Background:

Right ventricular (RV) dysfunction is associated with poor clinical outcomes independently of the underlying disease. In today’s clinical routine, no therapeutic options are available that specifically target right heart failure. Accumulating evidence points towards inflammation and oxidative stress as well as a dysregulation of substrate metabolism to be involved in the pathogenesis of RV dysfunction. Nitro-fatty acids like nitro-oleic acid (NO₂-OA) have recently been identified as potent anti-oxidative and anti-inflammatory molecules that have been proven to alleviate cardiac remodelling in different mouse models.

We aimed to test whether application of NO₂-OA modulates RV remodelling and function in a mouse model of RV pressure overload induced by pulmonary artery banding (PAB).

Methods and Results:

Pulmonary artery banding was induced in C57bl/6J wild type mice by constricting the pulmonary artery to a diameter of 300 µm. Mice continuously received either NO₂-OA or vehicle via osmotic minipumps implanted immediately after PAB. After 4 weeks of treatment, RV morphology and function were assessed by echocardiography. RV tissue was harvested and expression analyses of enzymes involved in substrate metabolism was performed.
================
__What is required__
List every abbreviation defined in the abstract on nitro-oleic acid and right ventricular pressure overload, with the full term each one stands for.

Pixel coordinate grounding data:
================
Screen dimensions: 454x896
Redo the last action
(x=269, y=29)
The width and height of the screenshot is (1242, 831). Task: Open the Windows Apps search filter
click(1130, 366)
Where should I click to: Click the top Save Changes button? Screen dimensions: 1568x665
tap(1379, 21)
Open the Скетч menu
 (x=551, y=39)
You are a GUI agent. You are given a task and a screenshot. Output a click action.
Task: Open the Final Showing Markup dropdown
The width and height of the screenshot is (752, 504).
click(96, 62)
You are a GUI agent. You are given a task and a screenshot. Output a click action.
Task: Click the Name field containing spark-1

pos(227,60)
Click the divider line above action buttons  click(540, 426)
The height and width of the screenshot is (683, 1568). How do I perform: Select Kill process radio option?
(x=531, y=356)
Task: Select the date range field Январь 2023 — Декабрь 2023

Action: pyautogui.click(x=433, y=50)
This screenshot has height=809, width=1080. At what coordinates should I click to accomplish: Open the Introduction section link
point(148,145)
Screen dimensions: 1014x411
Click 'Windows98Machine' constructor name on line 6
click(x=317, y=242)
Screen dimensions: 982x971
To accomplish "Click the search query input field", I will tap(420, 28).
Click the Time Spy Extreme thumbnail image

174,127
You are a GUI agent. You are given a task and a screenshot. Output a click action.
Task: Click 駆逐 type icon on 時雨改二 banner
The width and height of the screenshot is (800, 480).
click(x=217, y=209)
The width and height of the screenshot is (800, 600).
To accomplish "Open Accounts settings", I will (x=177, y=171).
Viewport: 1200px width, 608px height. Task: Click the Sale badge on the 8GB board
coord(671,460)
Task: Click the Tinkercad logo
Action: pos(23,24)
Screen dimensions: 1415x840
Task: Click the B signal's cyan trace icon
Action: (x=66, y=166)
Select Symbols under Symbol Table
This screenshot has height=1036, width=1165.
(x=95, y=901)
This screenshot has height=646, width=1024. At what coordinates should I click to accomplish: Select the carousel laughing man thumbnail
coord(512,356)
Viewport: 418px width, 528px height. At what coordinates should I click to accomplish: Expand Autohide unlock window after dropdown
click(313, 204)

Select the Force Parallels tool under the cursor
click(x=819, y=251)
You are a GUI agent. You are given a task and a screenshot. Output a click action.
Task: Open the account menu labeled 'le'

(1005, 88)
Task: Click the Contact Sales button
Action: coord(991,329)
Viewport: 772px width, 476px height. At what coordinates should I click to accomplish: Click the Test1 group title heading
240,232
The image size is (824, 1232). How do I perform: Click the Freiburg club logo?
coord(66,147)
================
__Problem solution__
RV: right ventricular
NO₂-OA: nitro-oleic acid
PAB: pulmonary artery banding